• [The problem]: Take the line containing "Task: View Blaze Smoke Blue Mirror thumbnail" and every line after it to the end of the records, and copy them exactly, excluding pictures.

=== Begin Enclosure ===

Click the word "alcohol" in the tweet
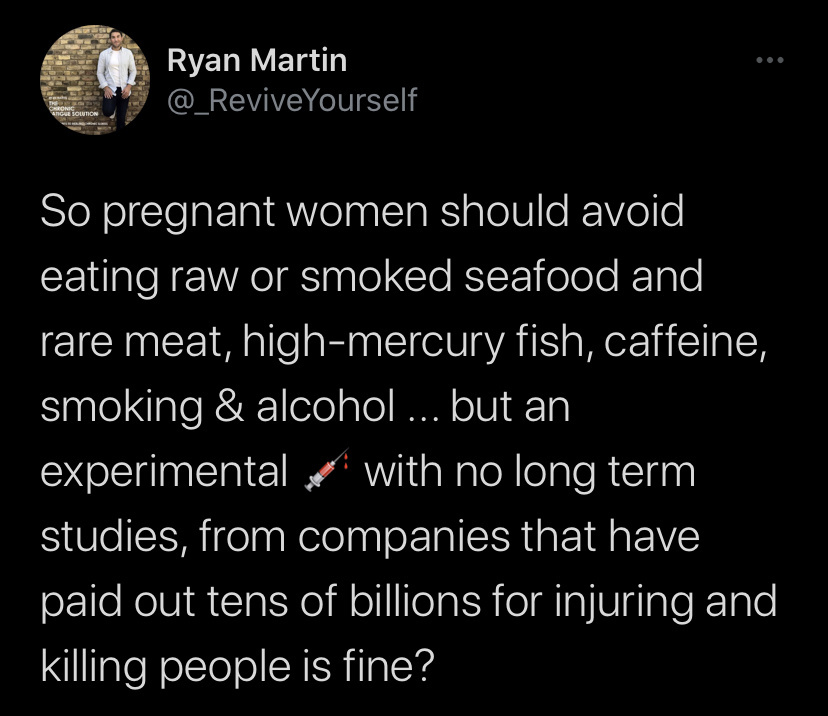The width and height of the screenshot is (828, 716). pyautogui.click(x=326, y=407)
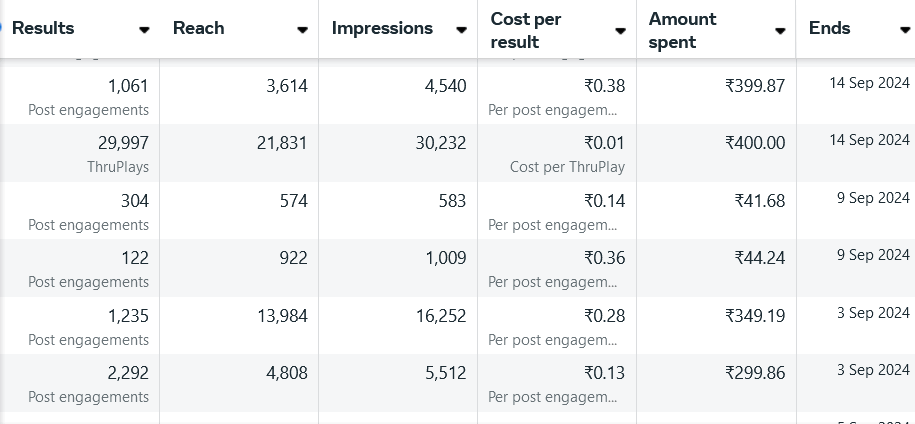Click the Impressions column header label

(382, 29)
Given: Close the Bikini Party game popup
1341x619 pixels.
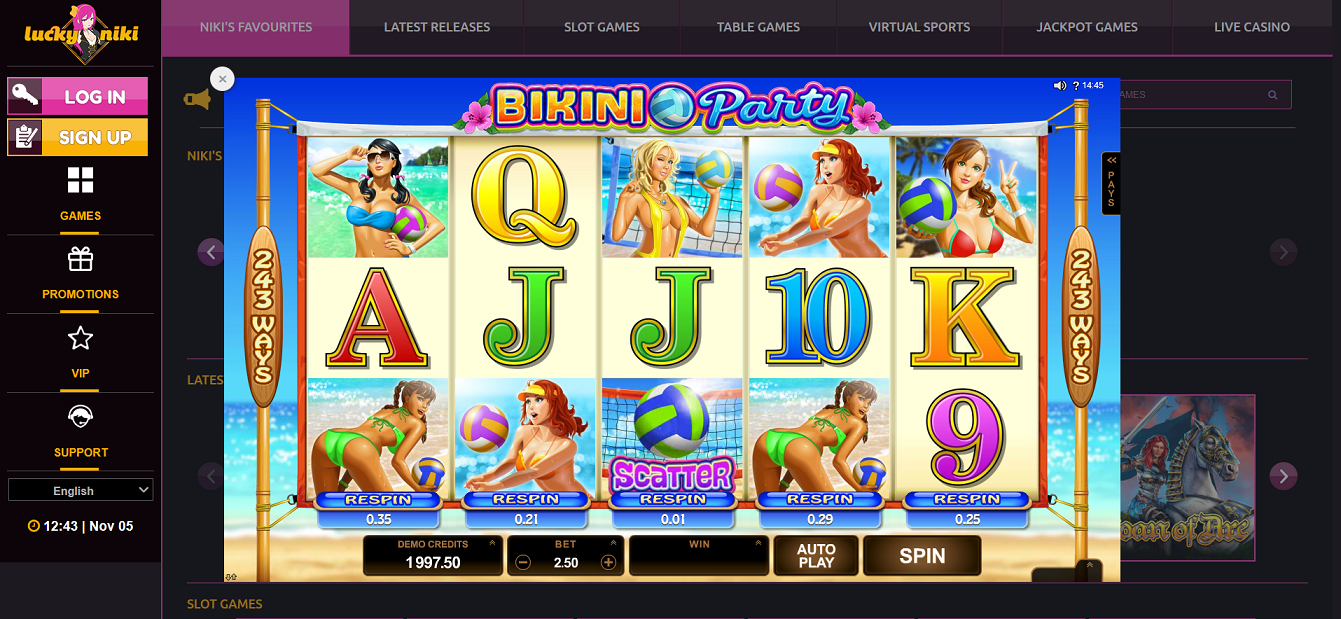Looking at the screenshot, I should (222, 79).
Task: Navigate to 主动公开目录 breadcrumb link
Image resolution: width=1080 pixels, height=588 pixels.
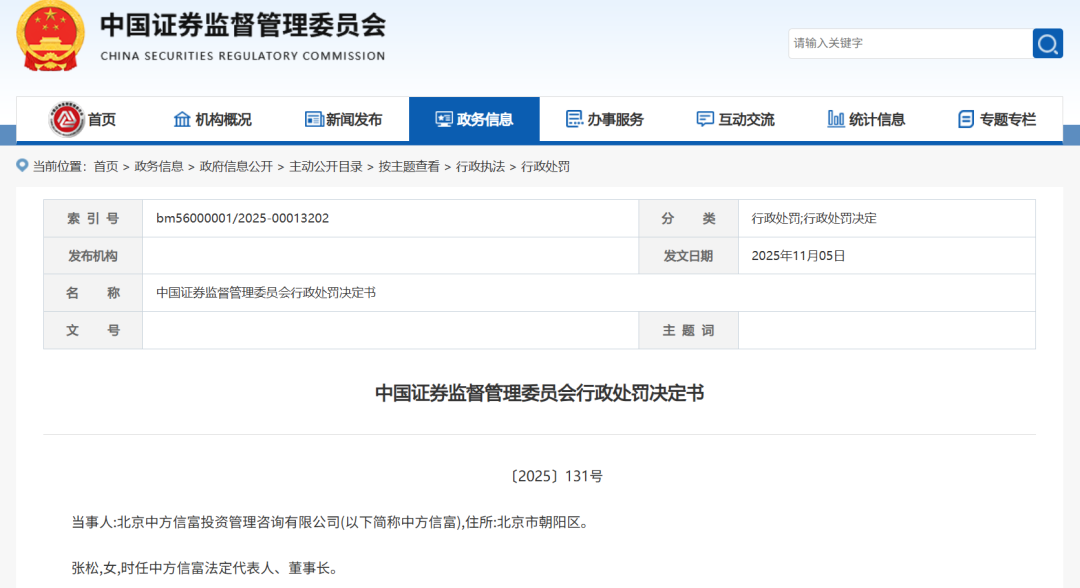Action: 326,167
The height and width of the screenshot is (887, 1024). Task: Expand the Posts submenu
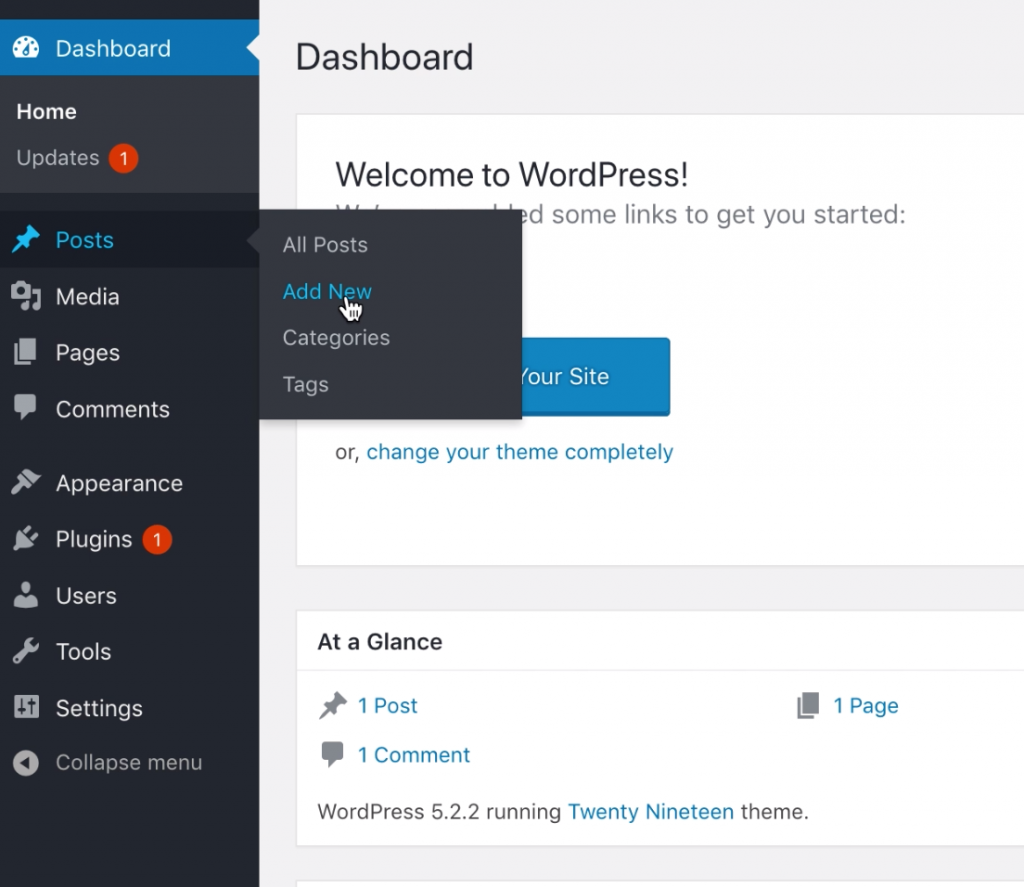point(84,240)
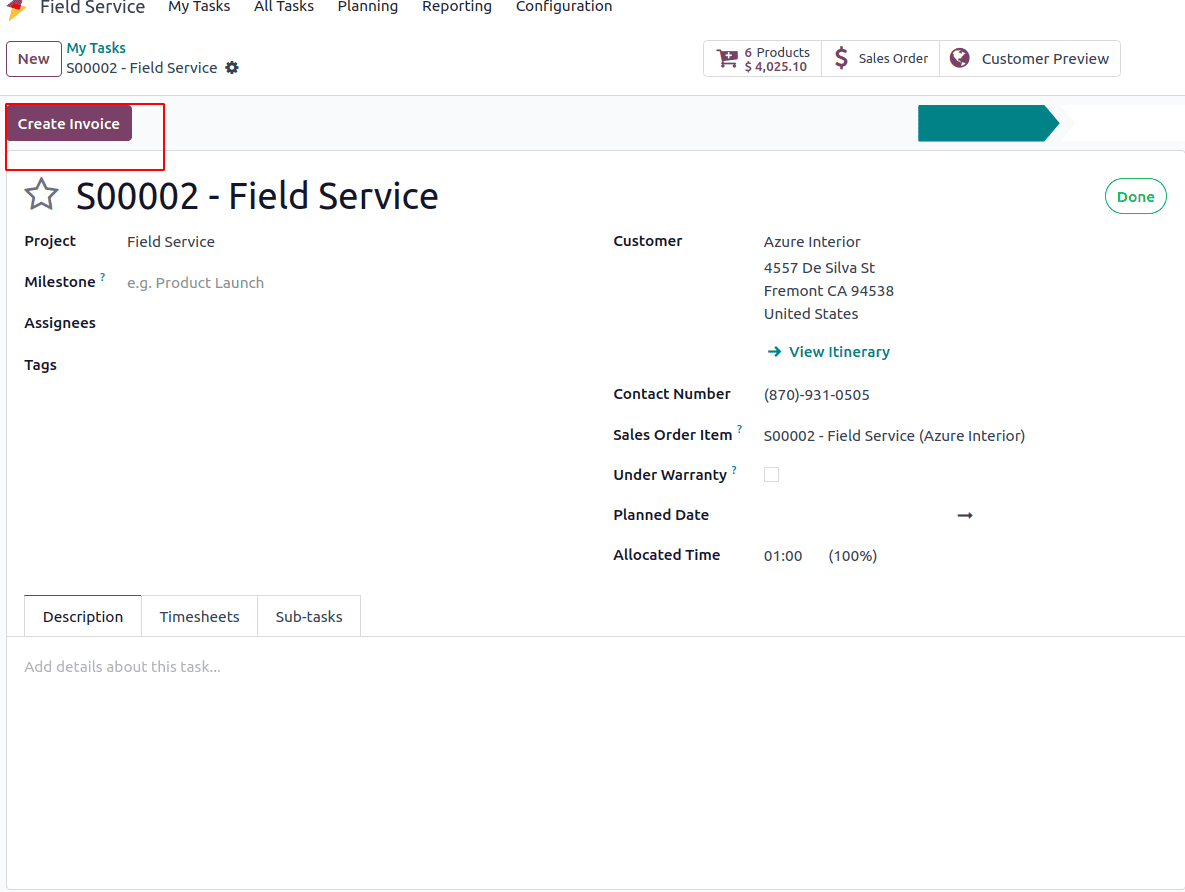Toggle the Done state badge
The height and width of the screenshot is (892, 1185).
coord(1135,197)
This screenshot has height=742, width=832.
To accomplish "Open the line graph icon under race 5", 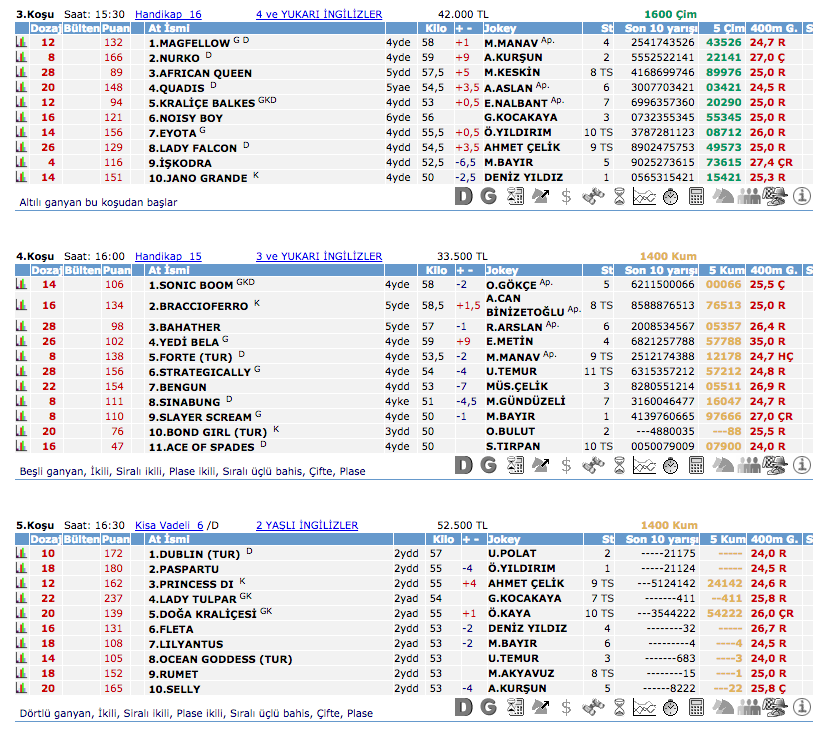I will tap(645, 708).
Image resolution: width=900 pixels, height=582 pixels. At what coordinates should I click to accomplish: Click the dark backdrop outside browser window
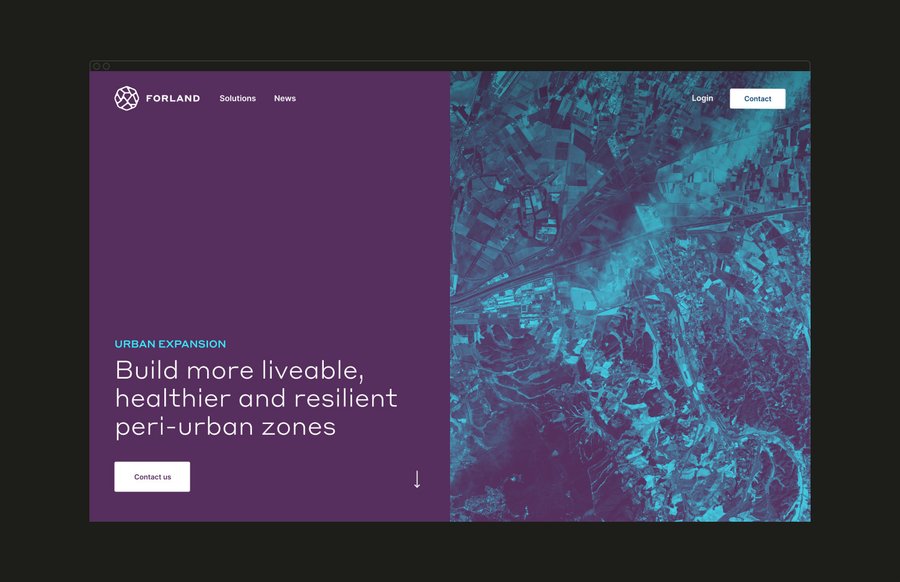450,30
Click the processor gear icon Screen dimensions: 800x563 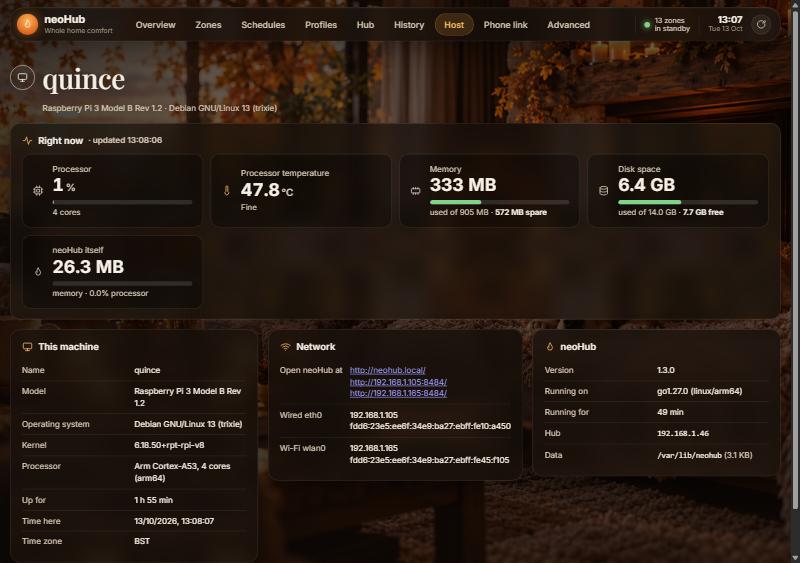tap(38, 191)
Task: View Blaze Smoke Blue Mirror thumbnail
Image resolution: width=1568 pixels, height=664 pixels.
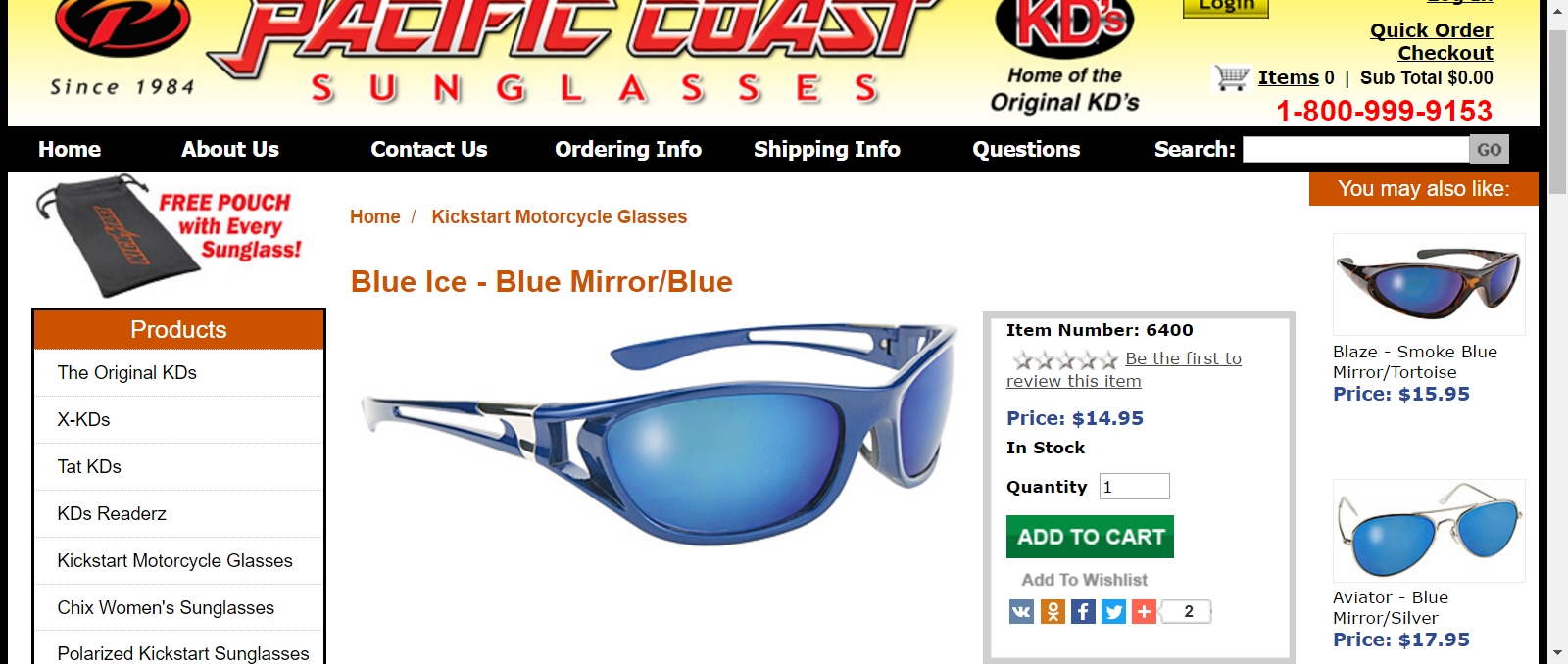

=== End Enclosure ===

• [Response for this exercise]:
Task: View Blaze Smoke Blue Mirror thumbnail
Image resolution: width=1568 pixels, height=664 pixels.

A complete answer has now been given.